En contraste, son muchos los que se han mostrado incoherentes. Ya desde la época de los acuerdos de paz de Ralito advertíamos que cuando llegara el momento de negociar con las guerrillas, aquellos que pedían fuertes castigos para los paramilitares pedirían no solo benevolencia para con los terroristas de extrema izquierda sino, simple y llanamente, perdón y olvido a través de cualquiera de esas fórmulas que ya en otras ocasiones se han usado, bien sea amnistía, indulto, absolución, conmutación de pena o como se le quiera llamar.

Es apenas obvio que los dirigentes subversivos no estén dispuestos, ni ahora ni nunca, a un sometimiento que les exija unas penas mínimas de cárcel para redimir sus culpas, pero ese no es un problema del Estado ni de la sociedad sino de ellos, puesto que -como se recordará- en su momento se les advirtió del plazo límite que tenían -bien para acogerse a un proceso de paz con impunidad o para dejar la violencia- antes de la entrada en plena vigencia de la jurisdicción de la CPI. Lamentablemente, hicieron oídos sordos y prosiguieron con su orgía de sangre, violaciones flagrantes de los derechos humanos que tendrán que ser castigadas por la CPI si nuestra justicia no lo hace. Si se trata de un tribunal serio, independiente y carente de sesgos políticos, no podrá hacer ojos ciegos a los descomunales crímenes de la subversión.
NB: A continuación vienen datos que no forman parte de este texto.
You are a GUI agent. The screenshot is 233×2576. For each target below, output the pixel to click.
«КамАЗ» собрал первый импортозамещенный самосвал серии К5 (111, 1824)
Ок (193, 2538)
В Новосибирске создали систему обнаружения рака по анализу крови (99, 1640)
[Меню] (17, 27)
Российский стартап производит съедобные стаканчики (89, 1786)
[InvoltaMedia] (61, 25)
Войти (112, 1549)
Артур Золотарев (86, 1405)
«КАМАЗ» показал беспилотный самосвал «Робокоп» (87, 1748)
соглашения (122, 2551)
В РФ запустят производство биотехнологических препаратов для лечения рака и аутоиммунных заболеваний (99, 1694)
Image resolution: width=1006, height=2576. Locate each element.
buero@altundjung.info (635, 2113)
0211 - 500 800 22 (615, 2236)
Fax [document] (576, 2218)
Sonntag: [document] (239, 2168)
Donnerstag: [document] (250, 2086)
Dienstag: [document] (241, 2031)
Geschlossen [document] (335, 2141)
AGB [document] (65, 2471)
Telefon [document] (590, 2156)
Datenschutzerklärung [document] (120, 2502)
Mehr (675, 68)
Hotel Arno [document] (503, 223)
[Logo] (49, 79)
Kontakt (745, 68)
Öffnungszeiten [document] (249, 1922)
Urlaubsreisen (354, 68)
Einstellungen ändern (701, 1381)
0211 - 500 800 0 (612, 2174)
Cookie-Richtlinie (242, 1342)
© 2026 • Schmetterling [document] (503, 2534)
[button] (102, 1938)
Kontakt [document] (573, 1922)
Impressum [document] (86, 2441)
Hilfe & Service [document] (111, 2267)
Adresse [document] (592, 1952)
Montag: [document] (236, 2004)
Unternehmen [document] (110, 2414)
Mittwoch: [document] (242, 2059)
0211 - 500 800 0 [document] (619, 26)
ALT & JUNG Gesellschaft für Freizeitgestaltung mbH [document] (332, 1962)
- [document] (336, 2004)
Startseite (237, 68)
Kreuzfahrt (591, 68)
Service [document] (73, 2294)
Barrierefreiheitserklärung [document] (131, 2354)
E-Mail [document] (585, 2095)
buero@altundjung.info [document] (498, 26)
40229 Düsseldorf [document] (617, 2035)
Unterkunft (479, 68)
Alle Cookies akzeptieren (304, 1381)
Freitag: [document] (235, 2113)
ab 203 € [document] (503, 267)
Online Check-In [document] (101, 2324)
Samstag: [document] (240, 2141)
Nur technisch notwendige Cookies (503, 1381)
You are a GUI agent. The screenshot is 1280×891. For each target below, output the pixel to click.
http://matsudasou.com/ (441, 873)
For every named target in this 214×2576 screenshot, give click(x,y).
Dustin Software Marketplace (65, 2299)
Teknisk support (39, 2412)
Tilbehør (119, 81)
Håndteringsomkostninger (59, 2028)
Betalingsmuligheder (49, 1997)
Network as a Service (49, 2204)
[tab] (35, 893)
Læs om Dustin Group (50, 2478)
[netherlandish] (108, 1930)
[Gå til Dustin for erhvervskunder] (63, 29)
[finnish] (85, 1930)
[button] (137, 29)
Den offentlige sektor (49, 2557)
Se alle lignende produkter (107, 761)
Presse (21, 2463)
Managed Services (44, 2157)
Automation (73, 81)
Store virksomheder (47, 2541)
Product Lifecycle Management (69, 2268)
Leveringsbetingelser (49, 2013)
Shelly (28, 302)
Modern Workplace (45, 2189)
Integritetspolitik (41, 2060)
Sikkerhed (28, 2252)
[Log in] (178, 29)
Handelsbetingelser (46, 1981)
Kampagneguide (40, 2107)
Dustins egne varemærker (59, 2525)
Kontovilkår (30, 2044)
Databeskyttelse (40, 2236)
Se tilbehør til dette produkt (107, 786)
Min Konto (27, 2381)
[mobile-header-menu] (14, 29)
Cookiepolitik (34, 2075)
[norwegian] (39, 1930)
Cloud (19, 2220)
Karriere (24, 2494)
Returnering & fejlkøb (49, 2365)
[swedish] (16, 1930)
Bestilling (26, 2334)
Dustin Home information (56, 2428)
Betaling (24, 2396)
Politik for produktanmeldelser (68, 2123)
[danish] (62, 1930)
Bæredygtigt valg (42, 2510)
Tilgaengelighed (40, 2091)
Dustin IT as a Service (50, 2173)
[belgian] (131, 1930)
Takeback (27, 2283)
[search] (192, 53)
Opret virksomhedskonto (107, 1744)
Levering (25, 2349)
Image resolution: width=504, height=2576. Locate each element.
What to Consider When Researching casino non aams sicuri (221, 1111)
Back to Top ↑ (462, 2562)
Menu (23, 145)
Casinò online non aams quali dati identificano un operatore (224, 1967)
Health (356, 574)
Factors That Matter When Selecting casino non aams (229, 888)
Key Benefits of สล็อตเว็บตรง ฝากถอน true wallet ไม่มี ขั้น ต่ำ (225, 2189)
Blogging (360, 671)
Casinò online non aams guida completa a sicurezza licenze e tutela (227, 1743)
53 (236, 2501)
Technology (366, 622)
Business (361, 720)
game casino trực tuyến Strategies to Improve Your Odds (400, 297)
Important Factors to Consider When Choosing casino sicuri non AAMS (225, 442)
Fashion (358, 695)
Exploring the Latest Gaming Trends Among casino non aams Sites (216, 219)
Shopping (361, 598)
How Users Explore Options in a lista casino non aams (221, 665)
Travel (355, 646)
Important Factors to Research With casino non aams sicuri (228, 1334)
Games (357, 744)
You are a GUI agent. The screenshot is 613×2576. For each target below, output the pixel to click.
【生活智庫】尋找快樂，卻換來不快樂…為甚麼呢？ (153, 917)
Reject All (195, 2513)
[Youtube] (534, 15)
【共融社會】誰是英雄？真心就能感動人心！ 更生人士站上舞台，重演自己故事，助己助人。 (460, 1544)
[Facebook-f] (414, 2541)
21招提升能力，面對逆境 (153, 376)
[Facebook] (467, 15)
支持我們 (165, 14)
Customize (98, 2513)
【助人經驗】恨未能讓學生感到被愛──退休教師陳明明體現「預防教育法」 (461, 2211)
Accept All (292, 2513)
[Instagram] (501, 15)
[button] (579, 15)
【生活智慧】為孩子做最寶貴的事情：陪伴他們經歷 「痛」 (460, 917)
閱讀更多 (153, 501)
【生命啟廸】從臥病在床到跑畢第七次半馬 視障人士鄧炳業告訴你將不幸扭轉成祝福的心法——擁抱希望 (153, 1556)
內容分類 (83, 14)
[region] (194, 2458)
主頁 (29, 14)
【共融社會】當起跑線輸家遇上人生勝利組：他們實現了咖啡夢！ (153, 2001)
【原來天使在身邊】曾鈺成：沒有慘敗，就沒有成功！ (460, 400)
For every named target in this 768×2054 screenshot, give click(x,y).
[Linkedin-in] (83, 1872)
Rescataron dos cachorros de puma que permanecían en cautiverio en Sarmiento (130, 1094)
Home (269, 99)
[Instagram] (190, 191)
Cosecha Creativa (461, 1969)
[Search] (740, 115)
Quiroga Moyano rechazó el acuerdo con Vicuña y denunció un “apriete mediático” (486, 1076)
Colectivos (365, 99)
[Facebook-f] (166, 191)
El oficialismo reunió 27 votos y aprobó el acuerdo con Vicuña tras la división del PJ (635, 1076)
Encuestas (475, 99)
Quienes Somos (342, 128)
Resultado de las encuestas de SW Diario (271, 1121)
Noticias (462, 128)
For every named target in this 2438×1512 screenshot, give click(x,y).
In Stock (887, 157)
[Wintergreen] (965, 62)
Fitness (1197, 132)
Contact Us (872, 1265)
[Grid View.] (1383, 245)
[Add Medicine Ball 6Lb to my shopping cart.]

Eso de que transigir con los violentos es una manera de ayudarle a la paz, no es más que una falacia con la que se ha alimentado el conflicto durante medio siglo. Antes nos tragábamos ese sapo con el cuento de que las fuerzas del Estado eran incapaces de derrotar a la guerrilla. Ahora le tienen las manos amarradas a un Ejército al que se le niega el fuero militar consagrado en el Artículo 221 de la Constitución Nacional, y del que gozan todos los ejércitos del mundo, aun en países donde no hay enemigos que entrañen grave peligro para la sociedad.

Con ello se le da respiro a unos terroristas que claramente venían perdiendo la guerra gracias a la acción incansable del presidente Uribe -el único que ha cumplido el mandato constitucional de imponer la ley y el orden-, y se le abren espacios a opiniones como la del fiscal Montealegre, liebre que salta con una muy extraña y rebuscada teoría de ‘amnistías condicionadas’, que serían distintas para paramilitares, militares y guerrilleros. Sí, ya sabemos cómo será la repartija de esas indulgencias: los guerrilleros al poder y los demás a la cárcel, que es exactamente lo que tenemos hoy, como en el caso del M-19.

¿Por qué nuestra clase dirigente insiste con propuestas vejatorias que pretenden que el pueblo colombiano se someta y se rinda ante unos criminales? En España, todas las fuerzas políticas han cerrado filas contra ETA; no se admite negociación, solo la disolución de la banda. Allá sí entienden que capitular es una humillación indignante e inadmisible.